Your answer must be every line of the data below that holds the string "agent", copied exactly.

Start of Records supplied

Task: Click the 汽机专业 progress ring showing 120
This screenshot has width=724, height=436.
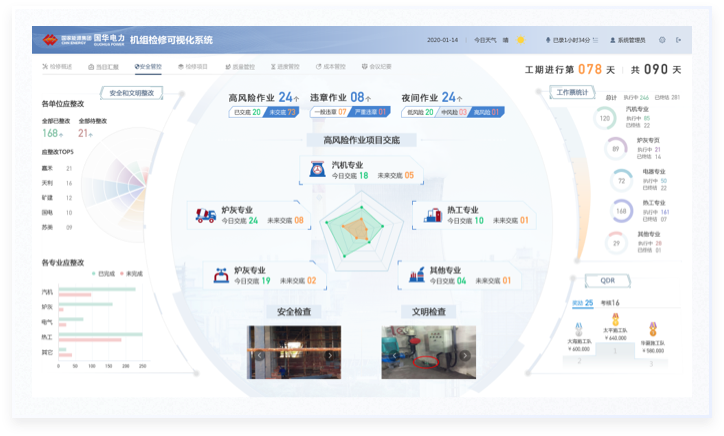Action: pyautogui.click(x=604, y=118)
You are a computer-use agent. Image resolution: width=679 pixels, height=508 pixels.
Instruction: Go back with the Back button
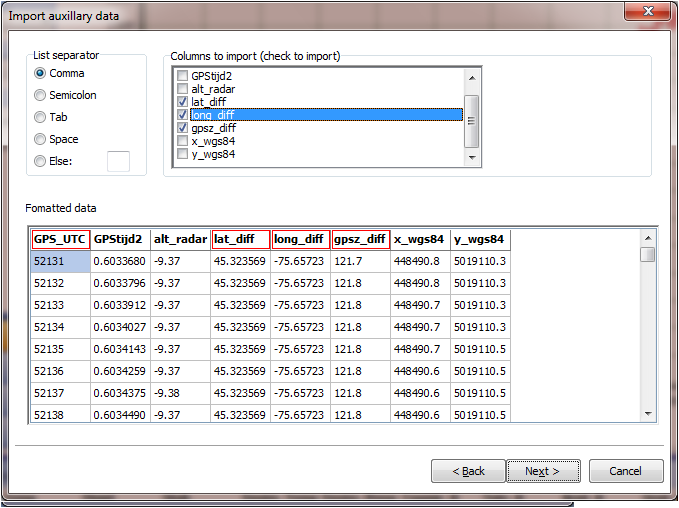(x=468, y=471)

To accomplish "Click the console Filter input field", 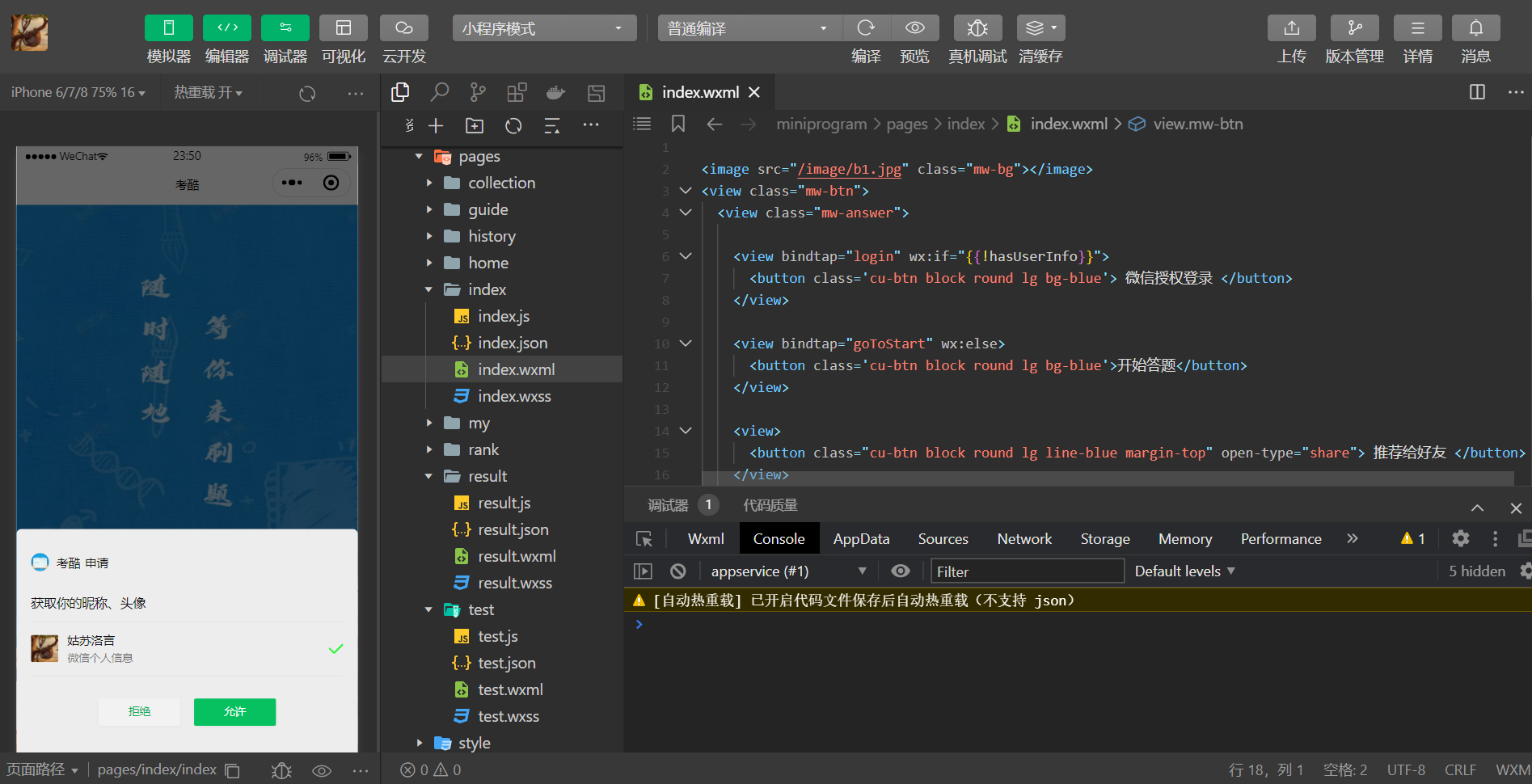I will click(1027, 571).
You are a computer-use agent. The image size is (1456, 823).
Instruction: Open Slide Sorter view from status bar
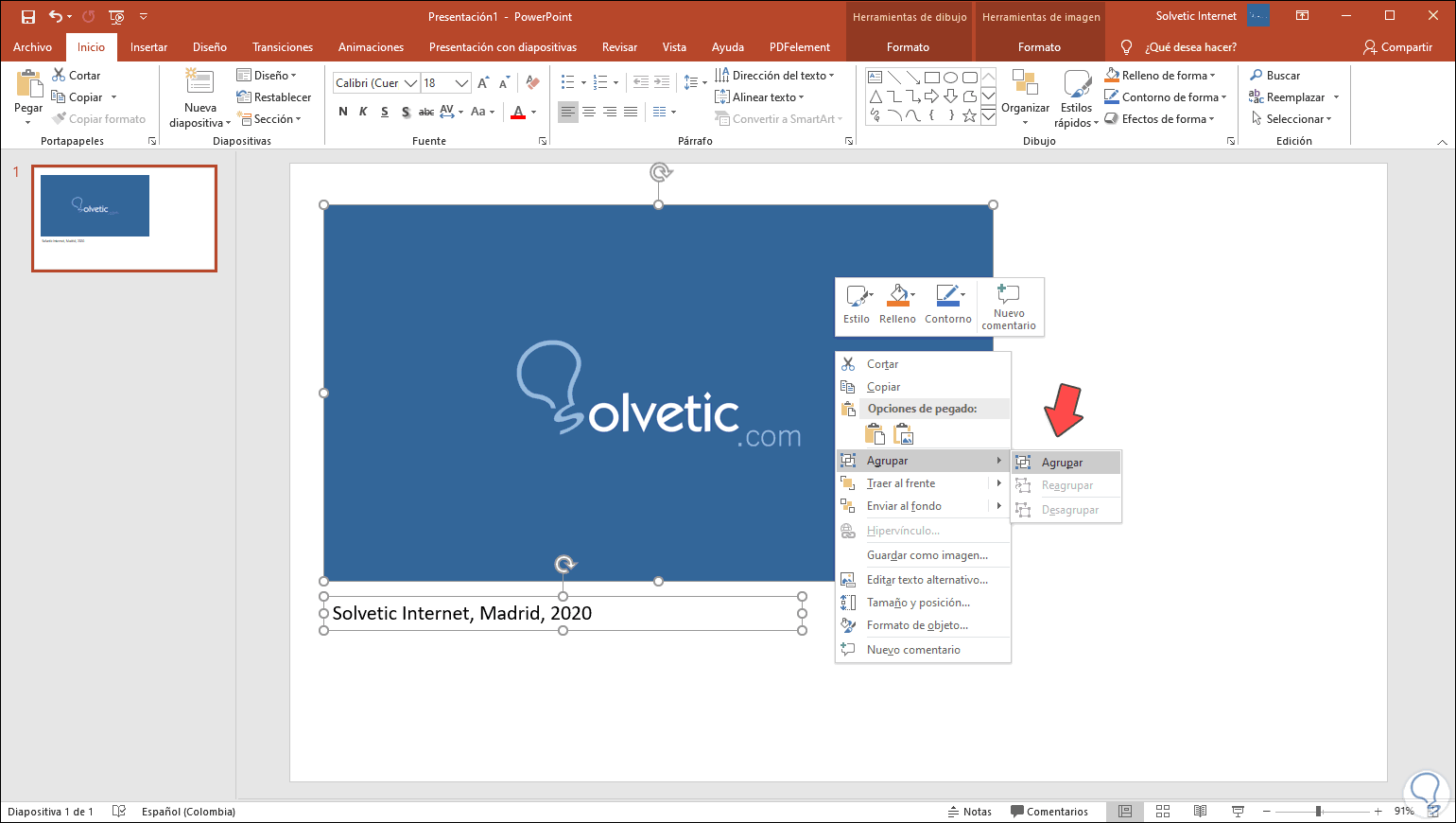[1163, 812]
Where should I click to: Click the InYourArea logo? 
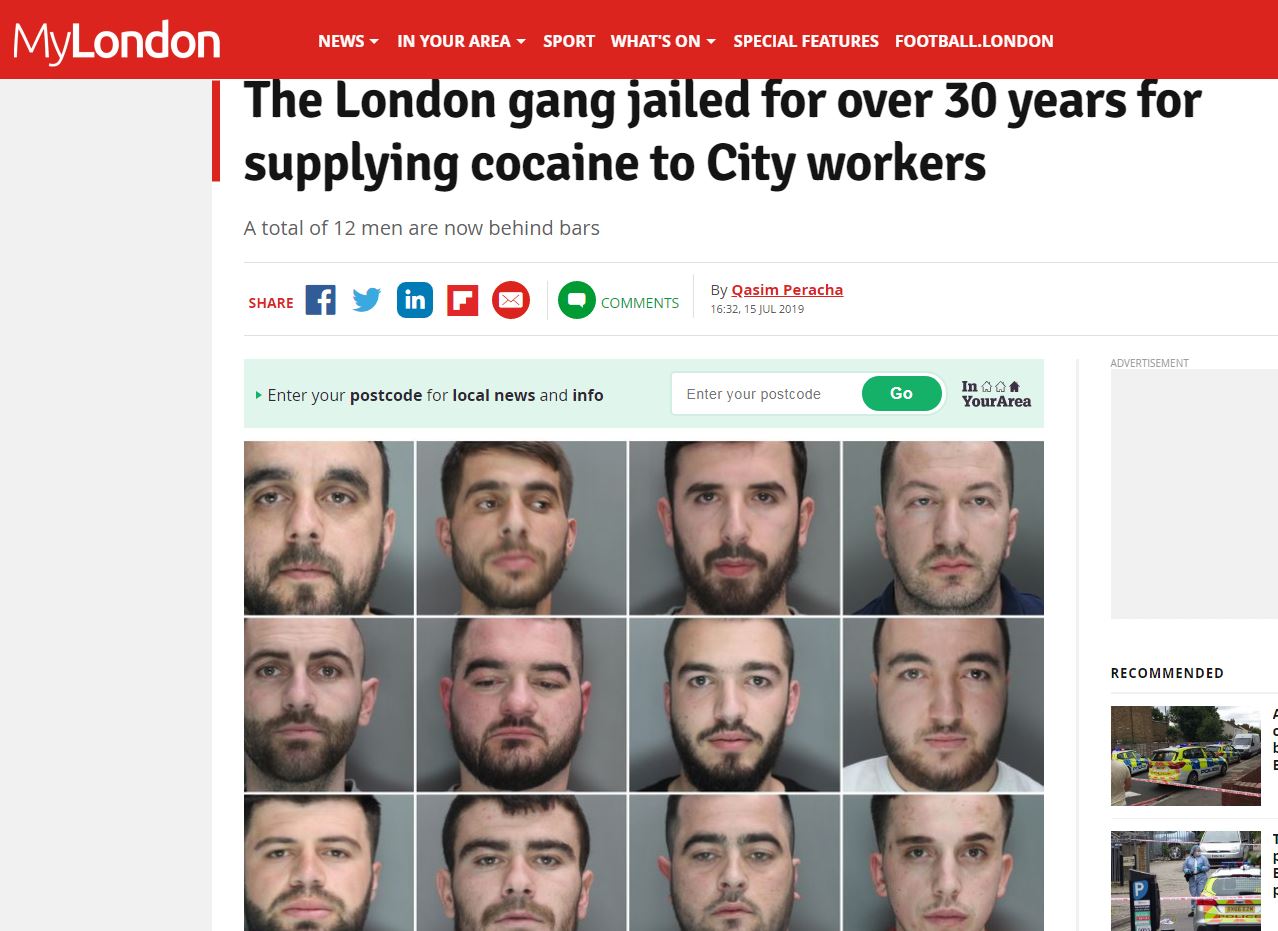[x=996, y=394]
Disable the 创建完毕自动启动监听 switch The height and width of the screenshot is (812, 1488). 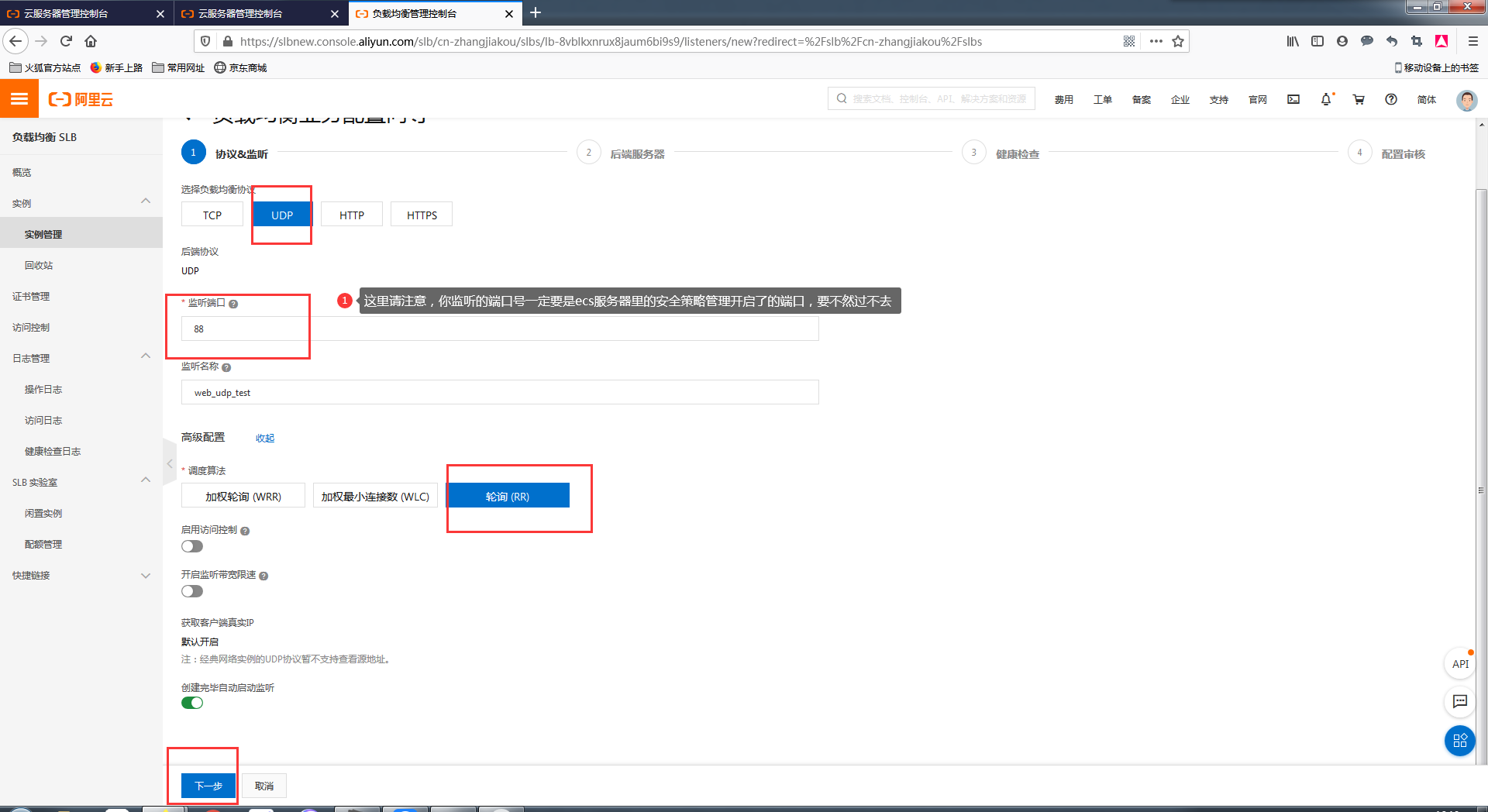click(192, 704)
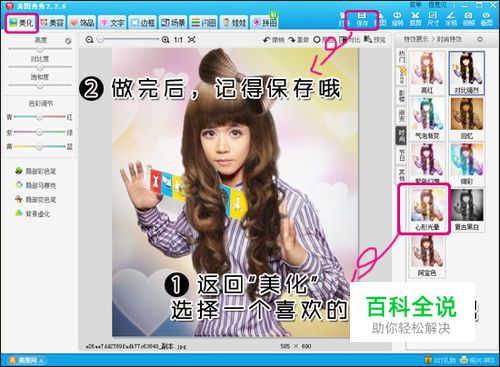Open the 裁剪 crop tool
The image size is (500, 367).
point(415,19)
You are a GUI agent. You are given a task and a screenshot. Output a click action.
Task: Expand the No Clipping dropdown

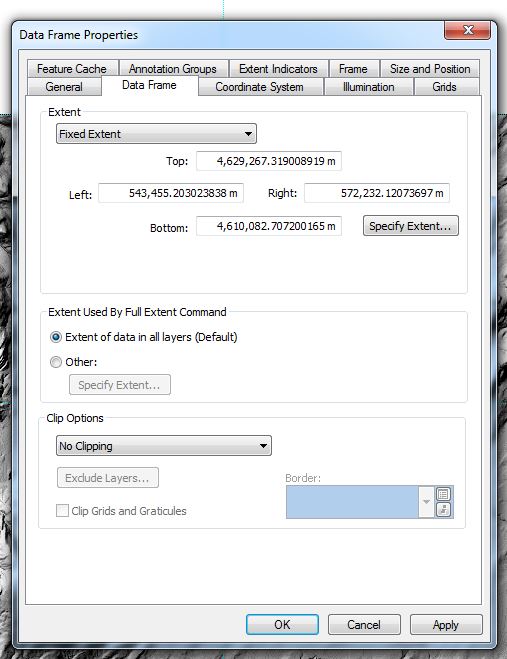click(x=164, y=445)
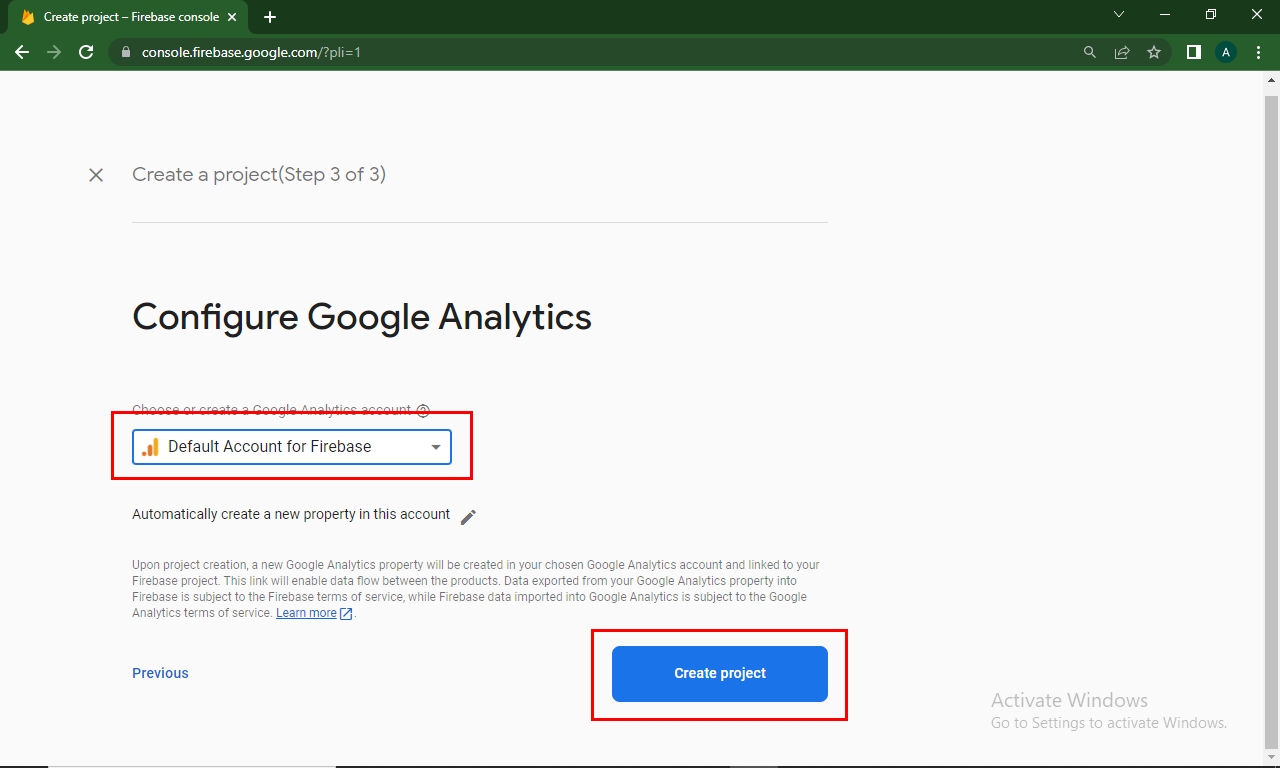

End of Records supplied

◆ Exercise solution:
You are a computer-use agent. Image resolution: width=679 pixels, height=508 pixels.
You are a computer-use agent. The image size is (1456, 823).
You are a GUI agent. You are given a task and a screenshot. Output a click action.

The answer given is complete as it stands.